#### ABOUT THIS EXERCISE
An exact copy of the data below is required; return it in full.

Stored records
↓
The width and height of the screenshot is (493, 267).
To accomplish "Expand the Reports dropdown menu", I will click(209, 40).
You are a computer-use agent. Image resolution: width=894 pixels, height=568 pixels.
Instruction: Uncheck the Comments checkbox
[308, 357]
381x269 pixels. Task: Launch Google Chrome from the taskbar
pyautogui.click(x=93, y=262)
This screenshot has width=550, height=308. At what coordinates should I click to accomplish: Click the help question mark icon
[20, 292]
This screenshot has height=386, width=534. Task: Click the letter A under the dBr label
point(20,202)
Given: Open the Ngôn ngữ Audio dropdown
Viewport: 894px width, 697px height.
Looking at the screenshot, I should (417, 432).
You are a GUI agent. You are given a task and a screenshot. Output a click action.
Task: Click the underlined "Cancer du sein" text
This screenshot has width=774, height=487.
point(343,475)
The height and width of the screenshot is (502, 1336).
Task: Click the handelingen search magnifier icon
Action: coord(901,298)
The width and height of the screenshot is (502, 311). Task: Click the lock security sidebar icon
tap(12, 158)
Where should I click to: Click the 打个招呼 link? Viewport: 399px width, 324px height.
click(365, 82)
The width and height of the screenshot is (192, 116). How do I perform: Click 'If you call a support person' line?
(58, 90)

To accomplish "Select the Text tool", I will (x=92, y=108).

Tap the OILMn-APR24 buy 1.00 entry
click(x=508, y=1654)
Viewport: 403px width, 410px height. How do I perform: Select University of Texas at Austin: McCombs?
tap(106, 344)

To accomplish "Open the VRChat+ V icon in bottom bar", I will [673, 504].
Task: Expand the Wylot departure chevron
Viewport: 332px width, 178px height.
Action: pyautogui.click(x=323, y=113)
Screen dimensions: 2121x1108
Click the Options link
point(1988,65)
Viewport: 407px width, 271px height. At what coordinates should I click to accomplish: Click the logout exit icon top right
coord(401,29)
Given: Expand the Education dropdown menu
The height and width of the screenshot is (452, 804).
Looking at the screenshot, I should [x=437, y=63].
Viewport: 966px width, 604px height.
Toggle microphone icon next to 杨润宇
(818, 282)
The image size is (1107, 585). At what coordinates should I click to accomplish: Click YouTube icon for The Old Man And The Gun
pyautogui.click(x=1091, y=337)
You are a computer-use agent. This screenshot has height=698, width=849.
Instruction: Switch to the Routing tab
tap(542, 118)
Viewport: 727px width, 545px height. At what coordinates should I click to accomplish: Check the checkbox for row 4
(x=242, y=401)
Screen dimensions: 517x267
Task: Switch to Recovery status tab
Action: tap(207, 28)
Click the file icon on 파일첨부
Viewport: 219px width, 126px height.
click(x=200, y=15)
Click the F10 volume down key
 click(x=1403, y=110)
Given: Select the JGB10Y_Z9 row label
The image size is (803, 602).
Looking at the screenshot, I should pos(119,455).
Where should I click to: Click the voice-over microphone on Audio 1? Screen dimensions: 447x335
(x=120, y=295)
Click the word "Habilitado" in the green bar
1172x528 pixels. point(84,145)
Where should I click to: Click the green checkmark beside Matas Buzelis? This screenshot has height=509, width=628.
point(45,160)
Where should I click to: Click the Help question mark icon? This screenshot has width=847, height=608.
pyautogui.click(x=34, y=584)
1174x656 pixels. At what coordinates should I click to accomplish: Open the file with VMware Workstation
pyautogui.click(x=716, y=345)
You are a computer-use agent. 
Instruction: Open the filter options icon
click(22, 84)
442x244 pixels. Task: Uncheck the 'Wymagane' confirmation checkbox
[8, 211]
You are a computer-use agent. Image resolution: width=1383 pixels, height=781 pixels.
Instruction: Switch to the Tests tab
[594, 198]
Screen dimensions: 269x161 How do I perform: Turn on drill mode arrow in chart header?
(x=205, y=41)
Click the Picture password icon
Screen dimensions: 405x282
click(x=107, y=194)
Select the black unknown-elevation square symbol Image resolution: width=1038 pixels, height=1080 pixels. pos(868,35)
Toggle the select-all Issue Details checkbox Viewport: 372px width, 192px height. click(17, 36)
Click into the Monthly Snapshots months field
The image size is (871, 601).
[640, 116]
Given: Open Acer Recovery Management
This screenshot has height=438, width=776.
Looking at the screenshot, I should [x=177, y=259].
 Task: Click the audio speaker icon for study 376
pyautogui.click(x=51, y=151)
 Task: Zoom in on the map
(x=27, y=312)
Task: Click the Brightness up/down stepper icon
↑
#### RESULT OF THE TASK
The width and height of the screenshot is (493, 267).
To accomplish "Expand the Reports dropdown menu", I will click(209, 40).
You are a computer-use agent. Image resolution: width=894 pixels, height=568 pixels.
Instruction: Uncheck the Comments checkbox
[308, 357]
381x269 pixels. Task: Launch Google Chrome from the taskbar
pyautogui.click(x=93, y=262)
This screenshot has width=550, height=308. At what coordinates should I click to accomplish: Click the help question mark icon
[20, 292]
This screenshot has height=386, width=534. Task: Click the letter A under the dBr label
point(20,202)
Given: Open the Ngôn ngữ Audio dropdown
Viewport: 894px width, 697px height.
Looking at the screenshot, I should (417, 432).
You are a GUI agent. You are given a task and a screenshot. Output a click action.
Task: Click the underlined "Cancer du sein" text
This screenshot has width=774, height=487.
point(343,475)
The height and width of the screenshot is (502, 1336).
Task: Click the handelingen search magnifier icon
Action: coord(901,298)
The width and height of the screenshot is (502, 311). Task: Click the lock security sidebar icon
tap(12, 158)
Where should I click to: Click the 打个招呼 link? Viewport: 399px width, 324px height.
click(365, 82)
The width and height of the screenshot is (192, 116). How do I perform: Click 'If you call a support person' line?
(58, 90)

To accomplish "Select the Text tool", I will (x=92, y=108).

Tap the OILMn-APR24 buy 1.00 entry
click(x=508, y=1654)
Viewport: 403px width, 410px height. How do I perform: Select University of Texas at Austin: McCombs?
tap(106, 344)

To accomplish "Open the VRChat+ V icon in bottom bar", I will [673, 504].
Task: Expand the Wylot departure chevron
Viewport: 332px width, 178px height.
Action: pyautogui.click(x=323, y=113)
Screen dimensions: 2121x1108
Click the Options link
point(1988,65)
Viewport: 407px width, 271px height. At what coordinates should I click to accomplish: Click the logout exit icon top right
coord(401,29)
Given: Expand the Education dropdown menu
The height and width of the screenshot is (452, 804).
Looking at the screenshot, I should [x=437, y=63].
Viewport: 966px width, 604px height.
Toggle microphone icon next to 杨润宇
(818, 282)
The image size is (1107, 585). At what coordinates should I click to accomplish: Click YouTube icon for The Old Man And The Gun
pyautogui.click(x=1091, y=337)
You are a computer-use agent. This screenshot has height=698, width=849.
Instruction: Switch to the Routing tab
tap(542, 118)
Viewport: 727px width, 545px height. At what coordinates should I click to accomplish: Check the checkbox for row 4
(x=242, y=401)
Screen dimensions: 517x267
Task: Switch to Recovery status tab
Action: tap(207, 28)
Click the file icon on 파일첨부
Viewport: 219px width, 126px height.
click(x=200, y=15)
Click the F10 volume down key
 click(x=1403, y=110)
Given: Select the JGB10Y_Z9 row label
The image size is (803, 602).
Looking at the screenshot, I should pos(119,455).
Where should I click to: Click the voice-over microphone on Audio 1? Screen dimensions: 447x335
(x=120, y=295)
Click the word "Habilitado" in the green bar
1172x528 pixels. point(84,145)
Where should I click to: Click the green checkmark beside Matas Buzelis? This screenshot has height=509, width=628.
point(45,160)
Where should I click to: Click the Help question mark icon? This screenshot has width=847, height=608.
pyautogui.click(x=34, y=584)
1174x656 pixels. At what coordinates should I click to accomplish: Open the file with VMware Workstation
pyautogui.click(x=716, y=345)
You are a computer-use agent. 
Instruction: Open the filter options icon
click(22, 84)
442x244 pixels. Task: Uncheck the 'Wymagane' confirmation checkbox
[8, 211]
You are a computer-use agent. Image resolution: width=1383 pixels, height=781 pixels.
Instruction: Switch to the Tests tab
[594, 198]
Screen dimensions: 269x161 How do I perform: Turn on drill mode arrow in chart header?
(x=205, y=41)
Click the Picture password icon
Screen dimensions: 405x282
click(x=107, y=194)
Select the black unknown-elevation square symbol Image resolution: width=1038 pixels, height=1080 pixels. pos(868,35)
Toggle the select-all Issue Details checkbox Viewport: 372px width, 192px height. click(17, 36)
Click into the Monthly Snapshots months field
The image size is (871, 601).
[640, 116]
Given: Open Acer Recovery Management
This screenshot has height=438, width=776.
Looking at the screenshot, I should [x=177, y=259].
 Task: Click the audio speaker icon for study 376
pyautogui.click(x=51, y=151)
 Task: Zoom in on the map
(x=27, y=312)
Task: Click the Brightness up/down stepper icon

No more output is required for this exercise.